Il y a un recul de l’emploi industriel et une montée relative de l’emploi dans les services. Auparavant, durant les Trente glorieuses, il y avait des secteurs obsolètes, mais compensés à l’intérieur du monde industriel. Quand le monde industriel est en crise, il y a une crise dans le secondaire, mais aussi un problème de reconversion vers le tertiaire. Les ouvriers sont les perdants.
Le phénomène de inside – outside signifie que le marché tend à se fermer sur lui-même. Entrer dans le marché du travail est compliqué tandis que se mouvoir à l’intérieur est plus facile. Les jeunes sont clairement défavorisés dans ce processus. La montée de l’emploi dans les services devrait être plutôt favorable à l’emploi féminin tandis que le recul dans le secondaire devrait être défavorable aux masculins.
L’état providence : de l’apogée à la remise en cause
– La crise de l’emploi à la base de la crise de l’État-providence :
- Les innovations créaient plus d’emplois qu’elles n’en détruisaient.
- Désormais, toute innovation semble destructrice d’emplois : l’intelligence artificielle remplace quelques métiers.

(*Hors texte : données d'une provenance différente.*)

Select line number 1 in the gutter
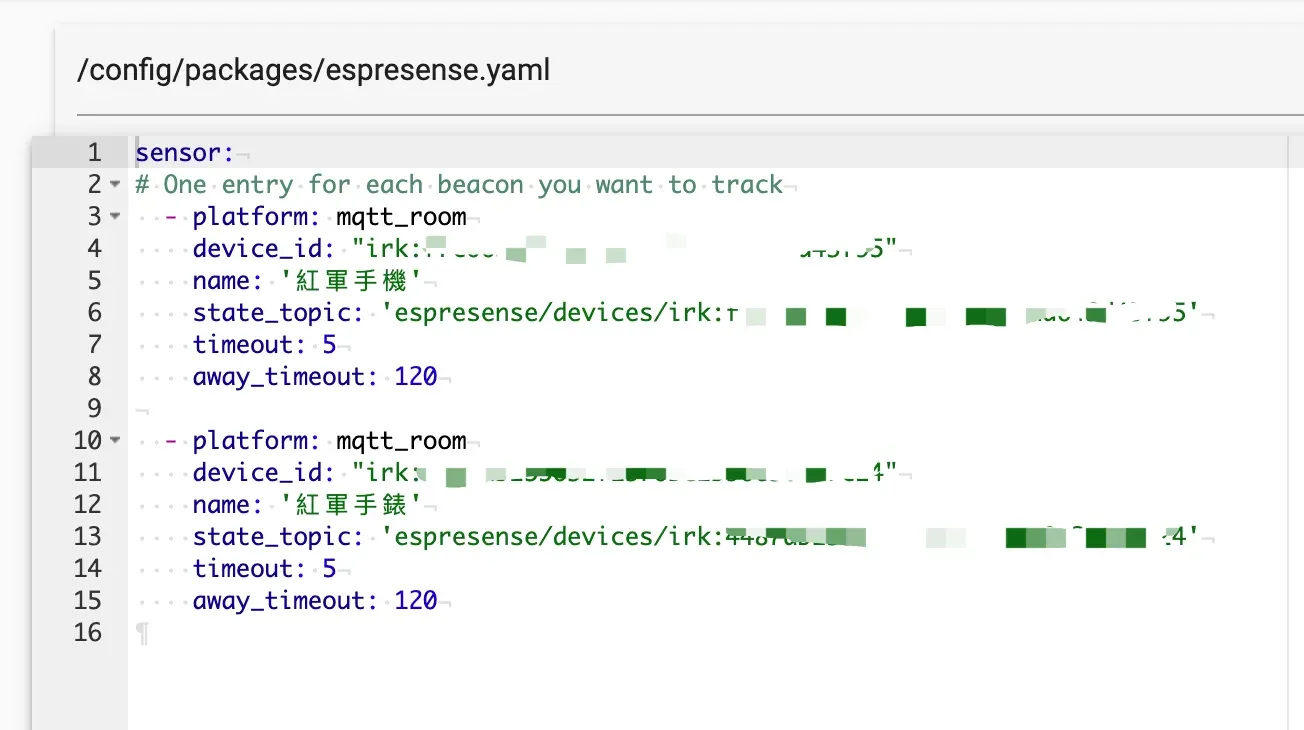Screen dimensions: 1304x730 click(x=94, y=153)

- L’État-providence est deux fois frappé : alors qu’il atteint son apogée entre 1973 et 1990 en augmentant leurs dépenses publiques de protection sociale en pourcentage du PIB par des taux incroyables. On aura moins d’entrées et plus de sorties pour les chômeurs.
– Les remises en cause
- L’apparition du déficit budgétaire, puis de la dette publique
- D’où critique 1 : un système dévoreur des fonds publics
- Critique 2 : l’efficacité sociale de l’État-providence. C’est là qu’émerge le discours sur l’abus et les abuseurs (travail au noir)
- Réduction surtout dans les années 1980’ : le néo-libéralisme (réaction au keynésianisme, il émerge sans ces années quand l’économie stage et que l’État-providence dépense beaucoup sur les dépenses publiques et aussi quand le bloc soviétique tombe donc on pense le libéralisme comme un mode capitaliste mondial). Ils sont contre toute intervention de la part de l’État, ils sont pour les laisser-faire. Deux personnes néo-libéralistes peuvent être citées : Thatcher 1979 & Reagan 1981.

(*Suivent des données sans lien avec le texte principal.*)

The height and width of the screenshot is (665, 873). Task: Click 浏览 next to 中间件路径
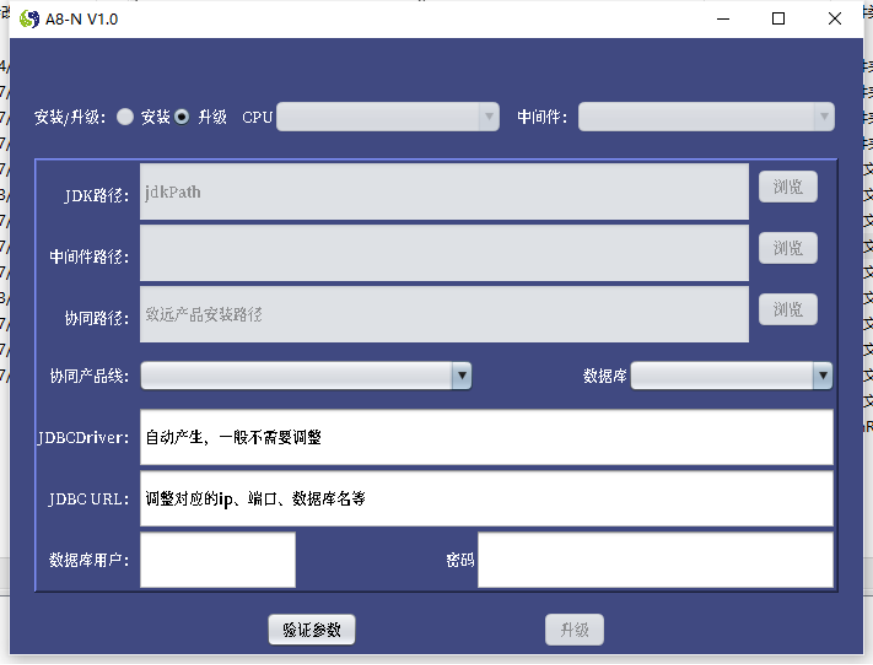click(x=788, y=248)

- Il en résulte : par exemple on ne donne plus de bourses, mais des prêts d’études. Chaque individu est responsable de sa vie, de ses dépenses. Notre but est que ceux qui sont les plus brillants puissent utiliser leur mentalité d’entrepreneuriat pour travailler. (alors que dans le libéralisme classique c’est interdit d’enlever les bourses).
– L’accroissement du taux de pauvreté : on a de plus en plus de contraste entre les pauvres et les riches.
– L’aggravation de l’inégalité dans la distribution des revenus :
* Les vieux votent pour avoir des pensions en Suisse, donc ca monte de plus en plus
– La pauvreté et les inégalités : les causes de la montée des inégalités sont les suivants
- Le recul de l’État-providence : moins de dépenses publiques
- L’affaiblissement des syndicats :
- Un marché du travail mondialisé : il y a de la concurrence partout dans le monde
- Piketty et la courbe de Kuznetz : accumulation du capital avec les riches d’aujourd’hui qui ont hérité leurs richesses et n’ont pas créé leur argent. La courbe de Kuznetz est la dualité entre les secteurs de haut — de gamme et ceux du bas de gamme. Dans le tertiaire on peut gagner beaucoup d’argent, où on peut être « ’working poor » et donc être dans de nouveaux secteurs, bas. Les flux migratoires se dirigent vers les secteurs bas de gamme. On a une dualisation très forte dans les secteurs du travail.
- Les changements technologiques et la dualisation du marché du travail.